Okay, so our governments obviously think kids aren't learning enough of Australian history, or something like that, seeing as how their planning to put even more hours of history into the already bloated curriculum. They're always saying that kids don't learn enough of our history. Thing is, we do. Ho ho do we ever. Over the last two years i have been treated with enough Australian history to last me at least 5 years. The thing is, we just forget it. On the majoritie's side i'm sure it's just the fact that they're kids, who don't care about it when they're 14, 15 or 16.
However, I believe one major factor in Australian kids not "knowing" some important parts of Australian history (think dates of the first fleet, first to discover the country, first prime minister etc etc) can be boiled down largely to the fact that we have a short and boring history.
Think about it. Our biggest scandles and such things in politics are the Whitlam dismissal (which I never want to hear another word about, ever again in my life) and the disappearance of Harold Holt. I was taught nothing about the latter in school (and i'm sure most kids would have no idea of even how the guy disappeared).
And if we're not taught nothing about it, the subject is taught to death, a sure way to kill a students enthusiasm for a subject.
But really, having been watching Monarchy lately on the ABC, a programme which traces the histroy of English monarchy, i have realised just how deathly borign our history is. Of course this is due to our late start as a country, when democracy was already THE western government system, religion was not controlled by the state and we had a well established, powerful mother country to look after us through a good deal of our development.
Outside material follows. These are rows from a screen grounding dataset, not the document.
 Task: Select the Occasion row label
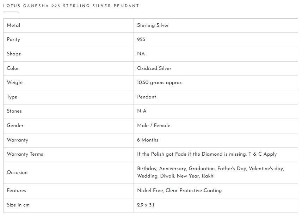(17, 172)
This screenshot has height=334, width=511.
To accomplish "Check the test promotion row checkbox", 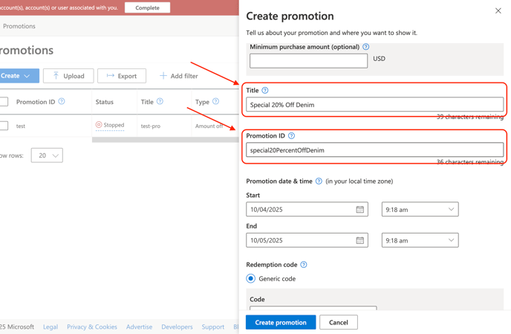I will (4, 126).
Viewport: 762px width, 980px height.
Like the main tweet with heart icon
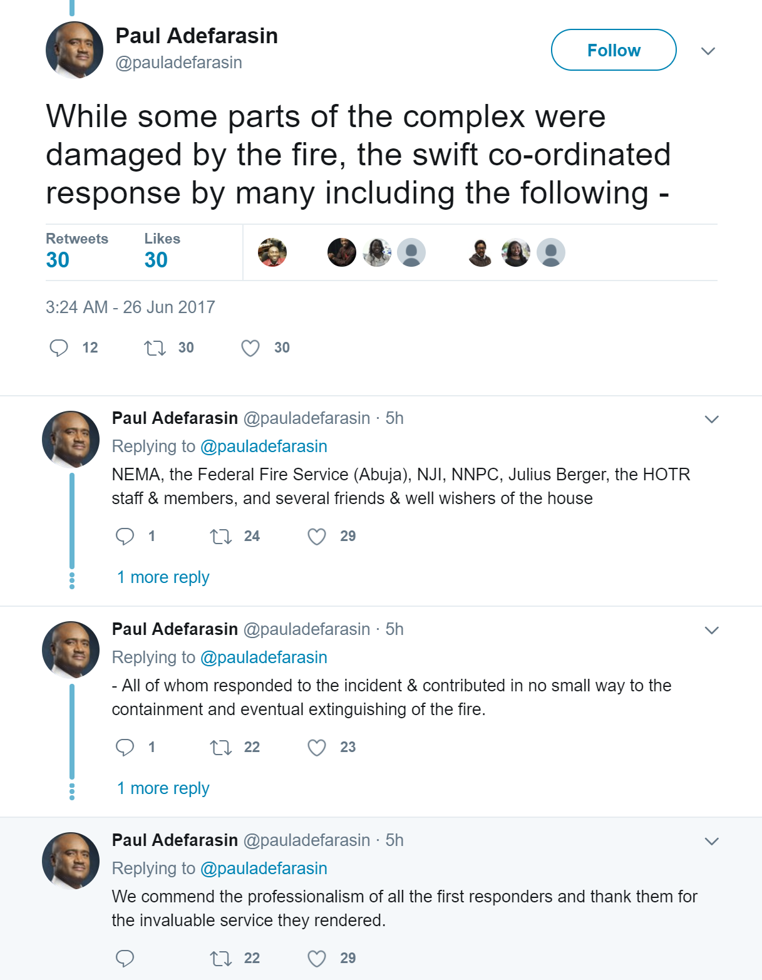click(x=250, y=348)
There's just no blood in our history, and it makes us boring.
England had kings, queens and all other associated being killed left, right and centre over any slight claim to throne that they possessed and a whole load of countries in Europe and beyond, not to forget America of course, have had revolutions and civil wars which have shaped the history of their nation, nto to mention assassinations of powerful figures, which in some cases sparked wars - world wars.
In any case, i believe Aussies are too relxed to have started any major, politically centred, conflict - we jsut don't care. Of course, if we'd had a longer history i'd probably be eating my words, but the fact remains, that is one reason kids just plain don't like Australian history.
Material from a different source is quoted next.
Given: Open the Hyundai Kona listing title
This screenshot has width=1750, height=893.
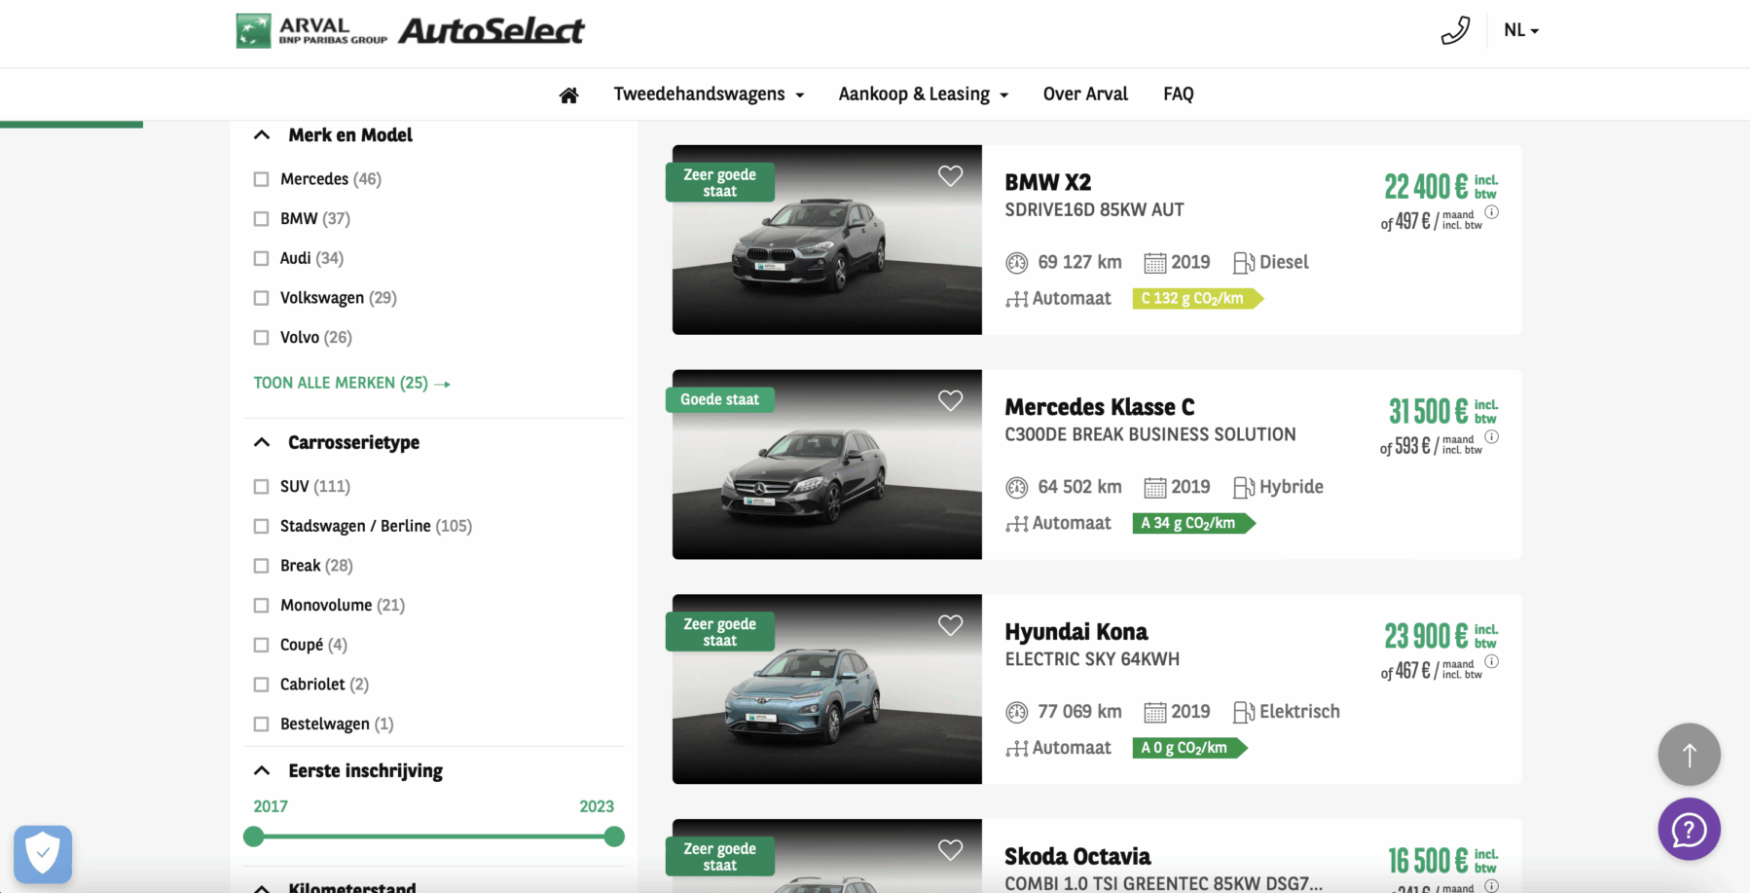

I would just like to know, why doesn't the government look at taking stuff out of the geography course that isn't geography??

Sunday, December 09, 2007

I know a story sounds complete . . .

Having learnt all about evolution and the big bang theory this year (from both sides), i came to the conclusion that it was ludicrous that people should believe in either theories when they had so many holes in them. However, while recently listening to a song by Paul Colman Trio (Move On) and something clicked. Well, really one line was so explicit that it couldn't help but click. The people who hold so firmly to these theories obviously haven't looked at the other side - or they're just stubborn atheists. Here's the line that made it click - Because i know a story sounds complete, until you've heard the other side. and that applies to many things. In this song it applies to Christianity and stuff, but I'm taking it and using it for my own means. So, although i can see obvious flaws in such theories, other's can't, because they simply have not looked.